Although many different genes can be mutated in cancer, the overall malignant behavior of tumors is remarkably consistent: uncontrolled growth, invasion, and sometimes metastasis. This raises the question of whether diverse cancer-causing mutations ultimately converge on a shared set of molecular targets that drive these core features.
Using a multi-omic approach, we uncovered that translation and ribosome biogenesis—processes central to protein production—are common downstream targets of major oncogenic pathways across many cancer types. Proteomic analysis and cell-based experiments highlighted nucleolar and coiled-body phosphoprotein 1 (NOLC1) as a critical regulator of tumor cell growth, controlled at both the transcriptional and post-translational level. These findings suggest that while different oncogenic pathways may vary by cancer type, they often funnel into the same growth-regulating mechanisms. Identifying such shared nodes not only deepens our understanding of cancer biology but also points to new potential targets for therapy and prevention.
The genetic code is defined by how transfer RNAs bind to mRNA, while the gene regulatory code is defined by how transcription factors (TFs) bind to DNA and work together to control gene expression. Unlike the genetic code, the regulatory code is extremely complex, as humans have over 1,600 TFs that frequently interact with one another.
To better understand this complexity, we applied a method called CAP-SELEX, which can identify how individual TFs bind DNA, how they interact in pairs, and the DNA sequences they recognize together. Screening more than 58,000 TF combinations revealed over 2,000 interacting pairs, many with unique binding patterns or entirely new composite motifs not seen in the individual factors. These novel motifs were often linked to specific cell types and developmental processes, showing how TFs with similar DNA-binding abilities can still drive distinct outcomes in different contexts.
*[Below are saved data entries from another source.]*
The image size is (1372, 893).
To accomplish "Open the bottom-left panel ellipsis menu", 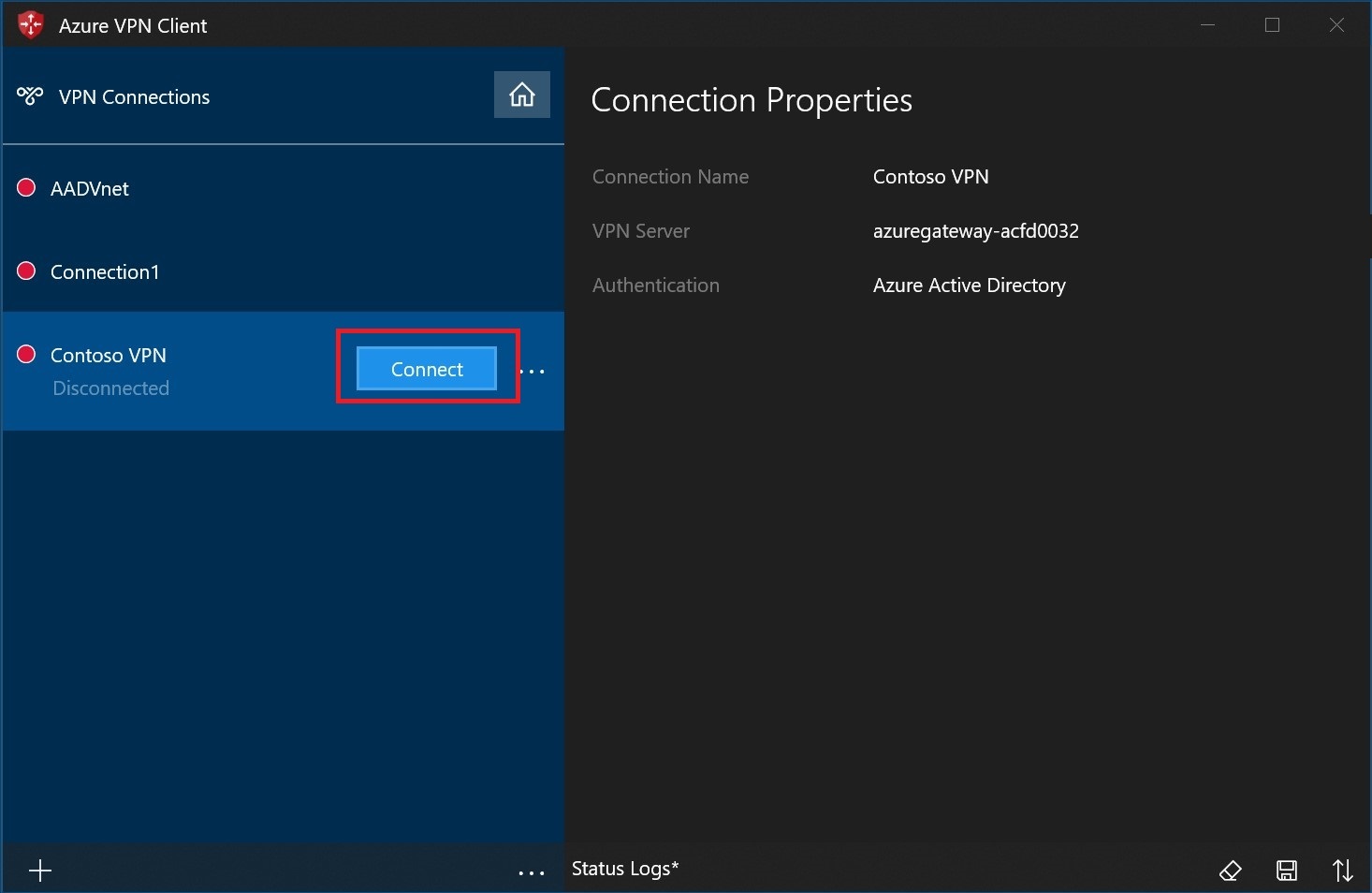I will tap(532, 872).
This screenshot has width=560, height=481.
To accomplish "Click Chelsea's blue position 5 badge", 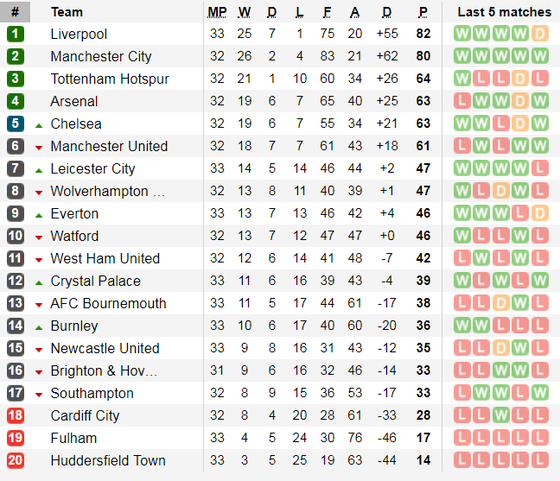I will click(15, 124).
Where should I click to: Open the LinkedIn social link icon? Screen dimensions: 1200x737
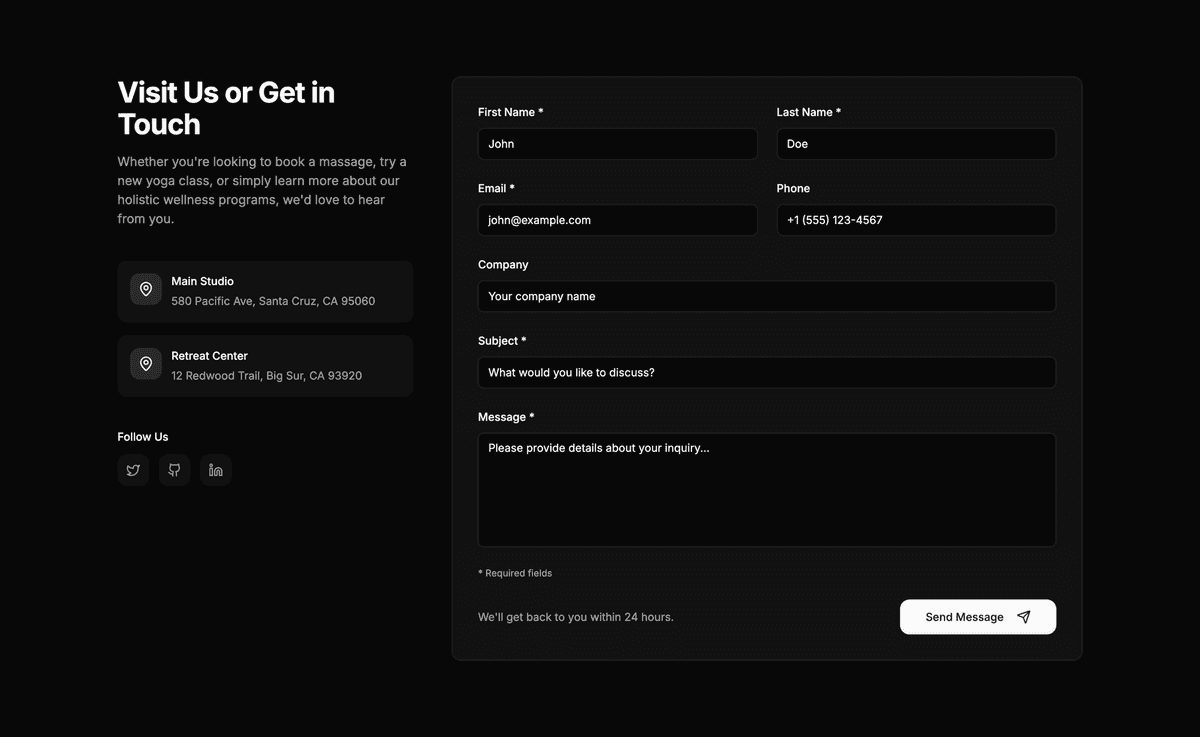point(216,470)
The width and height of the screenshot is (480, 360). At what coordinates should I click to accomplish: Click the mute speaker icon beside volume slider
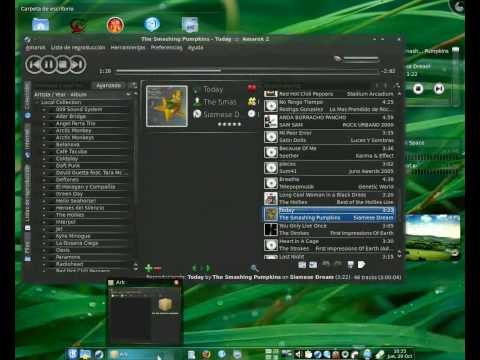tap(338, 59)
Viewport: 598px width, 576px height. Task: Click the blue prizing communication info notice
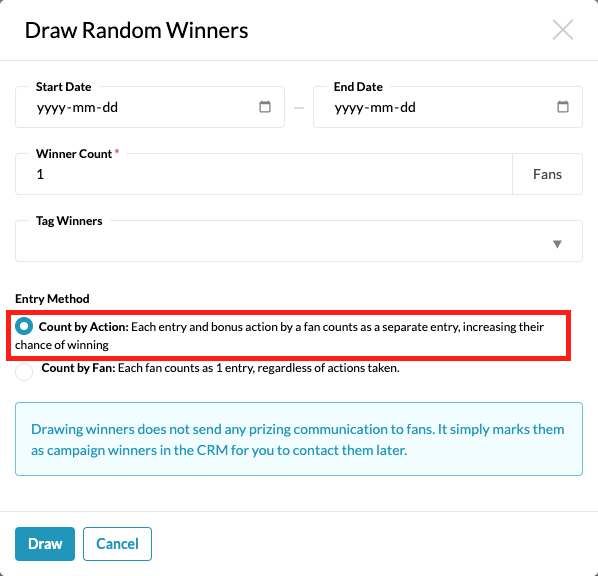pos(299,439)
This work provides an important step toward decoding the human gene regulatory code.
We describe a competitive genome editing method that measures the effect of mutations on molecular functions, based on precision CRISPR editing using template libraries with either the original or altered sequence, and a sequence tag, enabling direct comparison between original and mutated cells. Using the example of the MYC oncogene, we identify important transcriptional targets and show that E-box mutations at MYC target gene promoters reduce cellular fitness.
While DNA encodes the instructions for gene expression, the complete set of sequence rules that control when and where genes are expressed has remained unclear. To address this, we used massively parallel reporter assays (MPRAs) to test DNA sequences spanning a space nearly 100 times larger than the human genome. Machine learning analysis revealed that transcription factors (TFs) generally act in an additive manner with limited “grammar,” and that most enhancers boost promoter activity without requiring specific TF-TF interactions. Enhancers could be grouped into three categories—classical, closed chromatin, and chromatin-dependent—each influencing gene regulation in distinct ways.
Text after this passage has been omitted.